Request 1 ▸
From the forum thread on the Pixlet codec, copy verbatim the part that opens with the words containing "The Pixlet codec will" and closes with "QT for production.....".
Request 2 ▸
Condense the paragraph in the forum thread on the Pixlet codec that begins "Competing video applications are running for cover" into a bulleted list that keeps its main facts.

Provided text ▸

__________

There's a company called Medéa that specializes in making boxes that contain arrays of RAIDed hard drives. Up until now solutions like this were necessary to play back lossless video at full size without stuttery playback. It was a great expense for anyone dealing with full quality animations or video. The Pixlet codec eliminates that expense.

I'm not sure if I'd want to own shares in the Medéa company right now.

Beamtracer
06-26-2003, 07:19 PM
It's interesting to watch the ascendancy of Apple in the video world. They are decimating their competition with products like Final Cut Pro.

Competing video applications are running for cover. Media 100 just about wiped out since the introduction of FCP. Avid is struggling and making losses selling US$100,000+ systems to broadcasters. Adobe has stepped out of the ring and withdrawn Premiere from the Mac platform.

Even Newtek must have one eye on the Apple juggernaut, even though they are competing (with Toaster) on a different platform.

Some competitors may be forced to look for niche markets, though that may be no place to hide. Avid (owners of Softimage) is using the profits of its audio division (Digidesign/Protools) to subsidize the rest and keep itself afloat.

The Pixlet codec will add to Apple's dominance, as they'll be able to offer "uncompressed quality" (lossless) with Final Cut Pro, without hardware add-ons. None of the others can match it.

archiea
06-27-2003, 05:33 PM
Still, there is alot lacking in QT for production.....

QT is designed for streaming off the net, not evaluating renders. its lacks the ability to swap between color spaces, apply log-luts, apply realtime color correction (ironic considering Apple has FCP), do speed changes, comparison buffers with wipes, pixel inspectors, etc... When I heard that QTpro was comming out a few years back, I thought thats what they meant. Instead it only enabled you to save and cut and paste. great for consolidating porn downloads, but thats it.

While pixlet as a codec is a milestone, its QT that the bottleneck here.

Consider the cinema playback product from Iridas.com. The framecycler is inexpensive and play back from RAM. With the 8gb ability of the mac, that like a match made in heaven. Too bad no OS-X support.

Aside from it being an 8bit format, these are the specs that apple should air for a REAL Quicktime pro.. (from web page
http://ddsweb.iridas.com/intro/Playback)
Playback

Sophisticated playback controls allow the user to set in and out points, slowdown or speed up playback in 1fps increments, reverse playback, zoom, crop, mirror and resample on the fly. It is also easy to check for artifacts or defects in sequences using special analysis tools including a color picker and unique color modes.

The user interface with waveform display and a powerful sequence browser as well as the Windows user interface can be completely hidden by the click of a button - to hide all distracting elements for "director's mode" viewing sessions.

__________

Collected material ▸
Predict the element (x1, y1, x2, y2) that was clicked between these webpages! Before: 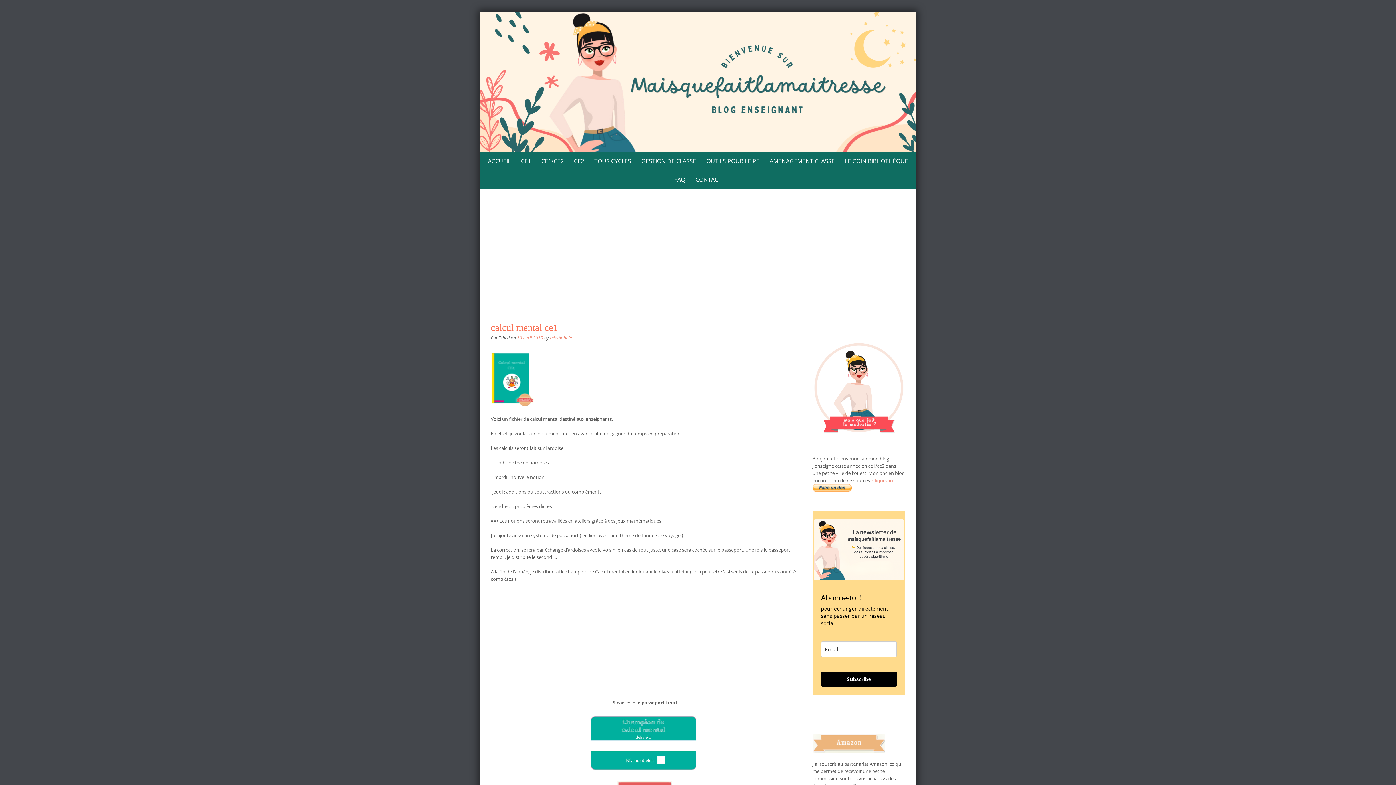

__________

Task response 1 ▸
The Pixlet codec will add to Apple's dominance, as they'll be able to offer "uncompressed quality" (lossless) with Final Cut Pro, without hardware add-ons. None of the others can match it.

archiea
06-27-2003, 05:33 PM
Still, there is alot lacking in QT for production.....

Task response 2 ▸
- Competing video applications are retreating.
- Media 100 has been nearly wiped out since Final Cut Pro was introduced.
- Avid is struggling and losing money selling systems priced above US$100,000 to broadcasters.
- Adobe has withdrawn Premiere from the Mac platform.